US 11,776,215 B1 | ||
Pre-labeling data with cuboid annotations | ||
Chiao-Lun Cheng, San Francisco, CA (US); Elliot Branson, San Francisco, CA (US); Leigh Marie Braswell, San Francisco, CA (US); Daniel Havíř, San Francisco, CA (US); and Jeffrey Alan Anders, Denver, CO (US) | ||
Assigned to SCALE AI, INC., San Francisco, CA (US) | ||
Filed by Scale AI, Inc., San Francisco, CA (US) | ||
Filed on Dec. 16, 2019, as Appl. No. 16/716,396. | ||
Int. Cl.
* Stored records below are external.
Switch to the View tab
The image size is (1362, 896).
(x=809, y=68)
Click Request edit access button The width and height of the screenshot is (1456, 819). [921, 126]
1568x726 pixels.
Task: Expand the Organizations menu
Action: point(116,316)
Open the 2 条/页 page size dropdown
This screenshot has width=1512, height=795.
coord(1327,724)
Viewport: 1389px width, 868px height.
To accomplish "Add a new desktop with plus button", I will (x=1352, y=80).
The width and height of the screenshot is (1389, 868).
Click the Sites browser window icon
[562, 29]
G06T 19/00 (2011.01); G06F 3/0482 (2013.01); G06F 3/04847 (2022.01); G06T 7/60 (2017.01); G06N 5/04 (2023.01); G06N 20/00 (2019.01) |
CPC G06T 19/00 (2013.01) [G06F 3/0482 (2013.01); G06F 3/04847 (2013.01); G06N 5/04 (2013.01); G06N 20/00 (2019.01); G06T 7/60 (2013.01); G06T 2200/24 (2013.01); G06T 2207/10028 (2013.01); G06T 2207/20081 (2013.01); G06T 2219/004 (2013.01)] | 17 Claims |
1. A computer-implemented method for annotating point cloud data, the method comprising:
training a first machine learning (ML) model using a loss function evaluated by performing steps including:
predicting, using the first ML model, a first cuboid annotation;
determining a first distance between corners of a cuboid annotation included in training data and a second cuboid annotation that includes a size of the first cuboid annotation, a position of the cuboid annotation included in the training data, and a yaw of the cuboid annotation included in the training data;
determining a second distance between corners of the cuboid annotation included in the training data and a third cuboid annotation that includes a position of the first cuboid annotation, a size of the cuboid annotation included in the training data, and a yaw of the cuboid annotation included in the training data;
determining a third distance between corners of the cuboid annotation included in the training data and a fourth cuboid annotation that includes a yaw of the first cuboid annotation, a size of the cuboid annotation included in the training data, and a position of the cuboid annotation included in the training data; and
determining an average of the first distance, the second distance, and the third distance;
processing the point cloud data using the first ML model and a second ML model to generate cuboid annotations of objects in the point cloud data by performing steps including:
processing the point cloud data using the first ML model to determine cuboid tracks associated with the objects;
projecting regions of the point cloud data including the objects to a plurality of two-dimensional (2D) views; and
processing the plurality of 2D views and the cuboid tracks using the second ML model to determine updated cuboid tracks associated with the objects;
determining a confidence threshold based on a count of the cuboid annotations; and causing to be displayed at least one of the cuboid annotations based on the confidence threshold, and at least one user interface element that permits a user to select, confirm, or modify the at least one of the cuboid annotations that is displayed. |